PROMPT
Print every one of the entries below character for character, keeping their order and line breaks.

SOURCE DATA
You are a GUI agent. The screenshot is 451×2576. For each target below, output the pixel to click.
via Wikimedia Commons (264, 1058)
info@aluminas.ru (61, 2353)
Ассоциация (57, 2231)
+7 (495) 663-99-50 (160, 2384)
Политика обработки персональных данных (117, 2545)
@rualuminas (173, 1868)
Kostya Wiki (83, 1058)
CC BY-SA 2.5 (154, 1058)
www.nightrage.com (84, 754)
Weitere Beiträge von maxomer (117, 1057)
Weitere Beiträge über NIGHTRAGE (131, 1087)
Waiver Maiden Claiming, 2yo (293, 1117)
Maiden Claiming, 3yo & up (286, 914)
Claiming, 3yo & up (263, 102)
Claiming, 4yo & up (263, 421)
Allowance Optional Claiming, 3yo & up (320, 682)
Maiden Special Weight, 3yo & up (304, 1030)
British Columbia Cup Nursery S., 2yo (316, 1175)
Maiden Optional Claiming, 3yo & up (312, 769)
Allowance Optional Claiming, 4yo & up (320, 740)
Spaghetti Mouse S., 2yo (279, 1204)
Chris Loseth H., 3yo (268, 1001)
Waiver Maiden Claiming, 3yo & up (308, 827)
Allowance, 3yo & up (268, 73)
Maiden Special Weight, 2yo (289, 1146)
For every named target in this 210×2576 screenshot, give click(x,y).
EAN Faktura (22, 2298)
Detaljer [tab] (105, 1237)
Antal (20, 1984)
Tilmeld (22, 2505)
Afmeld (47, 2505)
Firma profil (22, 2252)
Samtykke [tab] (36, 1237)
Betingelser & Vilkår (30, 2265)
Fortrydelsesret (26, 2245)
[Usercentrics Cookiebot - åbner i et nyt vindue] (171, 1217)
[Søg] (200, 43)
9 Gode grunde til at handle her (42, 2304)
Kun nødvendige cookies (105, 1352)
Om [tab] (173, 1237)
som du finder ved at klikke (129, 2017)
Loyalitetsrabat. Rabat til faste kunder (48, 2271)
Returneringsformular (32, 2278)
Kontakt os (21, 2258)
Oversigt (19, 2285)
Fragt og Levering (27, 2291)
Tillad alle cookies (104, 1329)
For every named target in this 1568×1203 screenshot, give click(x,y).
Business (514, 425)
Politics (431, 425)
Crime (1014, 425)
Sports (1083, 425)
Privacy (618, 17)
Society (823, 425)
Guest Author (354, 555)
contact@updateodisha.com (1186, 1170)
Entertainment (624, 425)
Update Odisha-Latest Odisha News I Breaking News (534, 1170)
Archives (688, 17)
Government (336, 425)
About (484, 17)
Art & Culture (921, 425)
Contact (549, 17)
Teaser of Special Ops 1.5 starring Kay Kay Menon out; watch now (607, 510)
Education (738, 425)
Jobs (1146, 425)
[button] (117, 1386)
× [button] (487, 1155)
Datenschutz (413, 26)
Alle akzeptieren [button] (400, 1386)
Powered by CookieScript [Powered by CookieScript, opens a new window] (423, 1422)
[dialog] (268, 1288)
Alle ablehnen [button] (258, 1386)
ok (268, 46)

CORRECT ANSWER
You are a GUI agent. The screenshot is 451×2576. For each target below, output the pixel to click.
via Wikimedia Commons (264, 1058)
info@aluminas.ru (61, 2353)
Ассоциация (57, 2231)
+7 (495) 663-99-50 (160, 2384)
Политика обработки персональных данных (117, 2545)
@rualuminas (173, 1868)
Kostya Wiki (83, 1058)
CC BY-SA 2.5 (154, 1058)
www.nightrage.com (84, 754)
Weitere Beiträge von maxomer (117, 1057)
Weitere Beiträge über NIGHTRAGE (131, 1087)
Waiver Maiden Claiming, 2yo (293, 1117)
Maiden Claiming, 3yo & up (286, 914)
Claiming, 3yo & up (263, 102)
Claiming, 4yo & up (263, 421)
Allowance Optional Claiming, 3yo & up (320, 682)
Maiden Special Weight, 3yo & up (304, 1030)
British Columbia Cup Nursery S., 2yo (316, 1175)
Maiden Optional Claiming, 3yo & up (312, 769)
Allowance Optional Claiming, 4yo & up (320, 740)
Spaghetti Mouse S., 2yo (279, 1204)
Chris Loseth H., 3yo (268, 1001)
Waiver Maiden Claiming, 3yo & up (308, 827)
Allowance, 3yo & up (268, 73)
Maiden Special Weight, 2yo (289, 1146)
For every named target in this 210×2576 screenshot, give click(x,y).
EAN Faktura (22, 2298)
Detaljer [tab] (105, 1237)
Antal (20, 1984)
Tilmeld (22, 2505)
Afmeld (47, 2505)
Firma profil (22, 2252)
Samtykke [tab] (36, 1237)
Betingelser & Vilkår (30, 2265)
Fortrydelsesret (26, 2245)
[Usercentrics Cookiebot - åbner i et nyt vindue] (171, 1217)
[Søg] (200, 43)
9 Gode grunde til at handle her (42, 2304)
Kun nødvendige cookies (105, 1352)
Om [tab] (173, 1237)
som du finder ved at klikke (129, 2017)
Loyalitetsrabat. Rabat til faste kunder (48, 2271)
Returneringsformular (32, 2278)
Kontakt os (21, 2258)
Oversigt (19, 2285)
Fragt og Levering (27, 2291)
Tillad alle cookies (104, 1329)
For every named target in this 1568×1203 screenshot, give click(x,y).
Business (514, 425)
Politics (431, 425)
Crime (1014, 425)
Sports (1083, 425)
Privacy (618, 17)
Society (823, 425)
Guest Author (354, 555)
contact@updateodisha.com (1186, 1170)
Entertainment (624, 425)
Update Odisha-Latest Odisha News I Breaking News (534, 1170)
Archives (688, 17)
Government (336, 425)
About (484, 17)
Art & Culture (921, 425)
Contact (549, 17)
Teaser of Special Ops 1.5 starring Kay Kay Menon out; watch now (607, 510)
Education (738, 425)
Jobs (1146, 425)
[button] (117, 1386)
× [button] (487, 1155)
Datenschutz (413, 26)
Alle akzeptieren [button] (400, 1386)
Powered by CookieScript [Powered by CookieScript, opens a new window] (423, 1422)
[dialog] (268, 1288)
Alle ablehnen [button] (258, 1386)
ok (268, 46)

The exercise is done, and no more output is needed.